The shield should provide two benefits:
First, I think that the shield should have its own stat: chance to deflect. Successful deflection causes the total negation of damage.
Second, it should also add a chance to absorb damage. Upon success, a fixed amount of damage is absorbed before the shield falls apart and needs repair.
The shield's use should be determined by the quality of the shield itself as well as the user. A swordsman with high dexterity should be able to use his shield to absorb the impact of enemy blows quite often, allowing him a higher chance to absorb damage with the shield. It should also increase his chance to perform a 'deflect' which completely negates an enemy attack and the shield does not take any hit to durability when this occurs.
The chance to absorb damage occurs before the chance to deflect. So, if you roll the die and you manage to absorb the damage with the shield, you should roll another die that determines if you completely deflect the attack.
It should be different from dodge or parry, though a spiked shield should probably add some chance to parry with the damage of the spikes on the shield in addition to the damage of your weapon.
The type of shield you equip should also determine a variety of things. Using a buckler wouldn't reduce your ability to dodge, and it would also have a much higher 'deflect' rate than its ability to absorb damage which isnt much, since it only covers the length of your forearm. Whereas using a tower shield would allow you to absorb a massive amount of damage, but itself would have a very low shield deflect rating, and in addition to that it would also detract from your dodge rating (as you said, it's hard to jump with a tower shield).
Using a medium shield wouldn't detract much from your dodge rating (just a bit) and it would allow a reasonable deflect rate (not as much as a buckler though) and a reasonable amount of damage absorbing ability.
I think that in addition to shields you should also add off-hand weapons like swordbreakers that add a chance to break your opponent's weapon in addition to parrying, or whips that add the ability to disarm the enemy. A jitte (japanese night-stick sort of weapon), nekode (claws), or battle gauntlet would allow you to deflect blows via parrying with your off-hand though they would not have the ability to absorb damage as a shield would.
Of course, the difference between using a shield and using a parrying weapon is that a shield would only allow you to deflect a blow or absorb its damage, but it wouldn't be able to do an attack in return unless you're using a Buckler or a spiked shield, unlike a parrying weapon which allows you to completely deflect an attack and produce an attack in return.

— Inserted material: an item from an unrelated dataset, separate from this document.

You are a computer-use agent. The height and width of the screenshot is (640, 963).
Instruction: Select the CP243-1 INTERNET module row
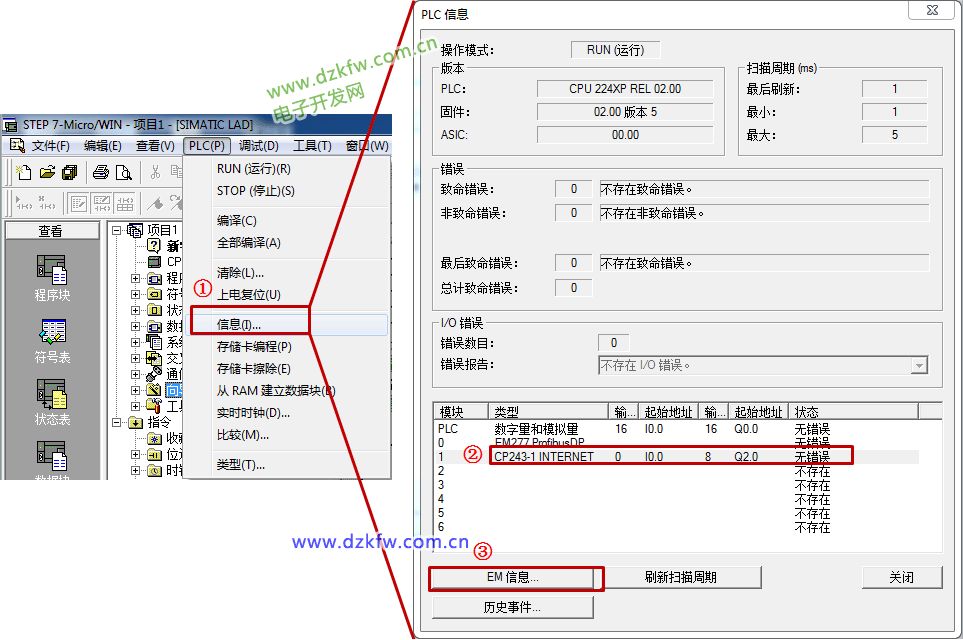[x=545, y=457]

It'd allow for some pretty nice variations on equipment.
But as Whip said, it'd be best if critical hits bypassed any chance to deflect, absorb or parry.

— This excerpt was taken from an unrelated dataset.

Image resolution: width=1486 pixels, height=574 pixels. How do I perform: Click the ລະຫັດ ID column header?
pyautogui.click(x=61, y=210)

If you don't have a shield you can wield two weapons (which, from what I've seen in SCA sparring, is mostly useless) or a two-handed weapon (which is useful largely due to its length).

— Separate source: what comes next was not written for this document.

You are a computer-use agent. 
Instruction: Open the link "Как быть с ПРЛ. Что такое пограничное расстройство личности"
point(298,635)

That's only because people in the SCA are lousy at real arms combat, and they only know the basics of fighting with a single weapon (or a single weapon and a shield). Learning to use two weapons to fight requires ambidexterity (or to a lesser degree, lefthandedness) as a prequisite and years upon years of training. True swordsmen like the kensai (Sword Saint) Miyamoto Musashi were very few and far apart could handle two weapons with ease, often wielding the Katana (a two handed weapon, by default) with ease in each hand. Spanish and French stiletto fighters would often use whips or short paring knives (yeah, we use them to cut vegetables these days) on their off-hand to parry, disarm or hamstring their opponents.